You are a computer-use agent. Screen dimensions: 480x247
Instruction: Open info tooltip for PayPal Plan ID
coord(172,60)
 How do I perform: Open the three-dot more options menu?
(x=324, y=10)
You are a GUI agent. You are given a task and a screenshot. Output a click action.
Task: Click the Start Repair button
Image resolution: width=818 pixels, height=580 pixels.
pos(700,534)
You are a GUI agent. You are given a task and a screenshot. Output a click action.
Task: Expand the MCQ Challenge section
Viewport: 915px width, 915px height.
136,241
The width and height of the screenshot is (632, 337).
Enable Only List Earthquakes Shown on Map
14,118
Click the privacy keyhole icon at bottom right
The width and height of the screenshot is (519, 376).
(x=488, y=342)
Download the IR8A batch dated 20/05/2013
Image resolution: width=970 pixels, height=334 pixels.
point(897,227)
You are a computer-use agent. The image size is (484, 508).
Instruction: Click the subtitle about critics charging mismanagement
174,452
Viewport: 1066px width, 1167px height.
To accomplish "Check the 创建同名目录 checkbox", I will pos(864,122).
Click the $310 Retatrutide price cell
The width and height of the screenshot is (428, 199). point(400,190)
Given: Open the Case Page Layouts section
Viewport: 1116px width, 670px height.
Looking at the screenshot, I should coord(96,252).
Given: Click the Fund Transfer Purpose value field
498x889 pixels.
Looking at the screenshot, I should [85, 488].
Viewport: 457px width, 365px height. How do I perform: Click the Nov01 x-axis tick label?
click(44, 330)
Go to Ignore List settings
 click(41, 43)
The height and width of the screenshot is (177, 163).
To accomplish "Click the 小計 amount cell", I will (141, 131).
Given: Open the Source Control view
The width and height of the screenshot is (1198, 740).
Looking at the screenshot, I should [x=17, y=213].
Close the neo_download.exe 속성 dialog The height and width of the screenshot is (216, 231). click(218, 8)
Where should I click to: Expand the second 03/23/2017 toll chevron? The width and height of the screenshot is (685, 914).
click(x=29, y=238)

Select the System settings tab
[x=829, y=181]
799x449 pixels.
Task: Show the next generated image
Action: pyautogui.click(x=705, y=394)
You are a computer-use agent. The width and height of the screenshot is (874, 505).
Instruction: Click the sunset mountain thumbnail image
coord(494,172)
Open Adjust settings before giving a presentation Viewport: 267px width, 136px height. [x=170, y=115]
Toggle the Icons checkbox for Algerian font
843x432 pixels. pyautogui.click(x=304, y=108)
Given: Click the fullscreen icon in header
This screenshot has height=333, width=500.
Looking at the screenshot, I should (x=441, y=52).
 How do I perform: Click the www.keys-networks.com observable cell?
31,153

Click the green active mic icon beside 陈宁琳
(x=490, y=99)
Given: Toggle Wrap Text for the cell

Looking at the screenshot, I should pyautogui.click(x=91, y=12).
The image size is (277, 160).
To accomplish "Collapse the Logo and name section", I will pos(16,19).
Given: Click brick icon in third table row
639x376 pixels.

● EXERCISE: The answer must be the full listing, written out word for word.

● RESPONSE FOR THIS EXERCISE:
You are a computer-use agent. Screen dimensions: 480x247
Instruction: Open info tooltip for PayPal Plan ID
coord(172,60)
 How do I perform: Open the three-dot more options menu?
(x=324, y=10)
You are a GUI agent. You are given a task and a screenshot. Output a click action.
Task: Click the Start Repair button
Image resolution: width=818 pixels, height=580 pixels.
pos(700,534)
You are a GUI agent. You are given a task and a screenshot. Output a click action.
Task: Expand the MCQ Challenge section
Viewport: 915px width, 915px height.
136,241
The width and height of the screenshot is (632, 337).
Enable Only List Earthquakes Shown on Map
14,118
Click the privacy keyhole icon at bottom right
The width and height of the screenshot is (519, 376).
(x=488, y=342)
Download the IR8A batch dated 20/05/2013
Image resolution: width=970 pixels, height=334 pixels.
point(897,227)
You are a computer-use agent. The image size is (484, 508).
Instruction: Click the subtitle about critics charging mismanagement
174,452
Viewport: 1066px width, 1167px height.
To accomplish "Check the 创建同名目录 checkbox", I will pos(864,122).
Click the $310 Retatrutide price cell
The width and height of the screenshot is (428, 199). point(400,190)
Given: Open the Case Page Layouts section
Viewport: 1116px width, 670px height.
Looking at the screenshot, I should coord(96,252).
Given: Click the Fund Transfer Purpose value field
498x889 pixels.
Looking at the screenshot, I should [85, 488].
Viewport: 457px width, 365px height. How do I perform: Click the Nov01 x-axis tick label?
click(44, 330)
Go to Ignore List settings
 click(41, 43)
The height and width of the screenshot is (177, 163).
To accomplish "Click the 小計 amount cell", I will (141, 131).
Given: Open the Source Control view
The width and height of the screenshot is (1198, 740).
Looking at the screenshot, I should [x=17, y=213].
Close the neo_download.exe 속성 dialog The height and width of the screenshot is (216, 231). click(218, 8)
Where should I click to: Expand the second 03/23/2017 toll chevron? The width and height of the screenshot is (685, 914).
click(x=29, y=238)

Select the System settings tab
[x=829, y=181]
799x449 pixels.
Task: Show the next generated image
Action: pyautogui.click(x=705, y=394)
You are a computer-use agent. The width and height of the screenshot is (874, 505).
Instruction: Click the sunset mountain thumbnail image
coord(494,172)
Open Adjust settings before giving a presentation Viewport: 267px width, 136px height. [x=170, y=115]
Toggle the Icons checkbox for Algerian font
843x432 pixels. pyautogui.click(x=304, y=108)
Given: Click the fullscreen icon in header
This screenshot has height=333, width=500.
Looking at the screenshot, I should (x=441, y=52).
 How do I perform: Click the www.keys-networks.com observable cell?
31,153

Click the green active mic icon beside 陈宁琳
(x=490, y=99)
Given: Toggle Wrap Text for the cell

Looking at the screenshot, I should pyautogui.click(x=91, y=12).
The image size is (277, 160).
To accomplish "Collapse the Logo and name section", I will pos(16,19).
Given: Click brick icon in third table row
639x376 pixels.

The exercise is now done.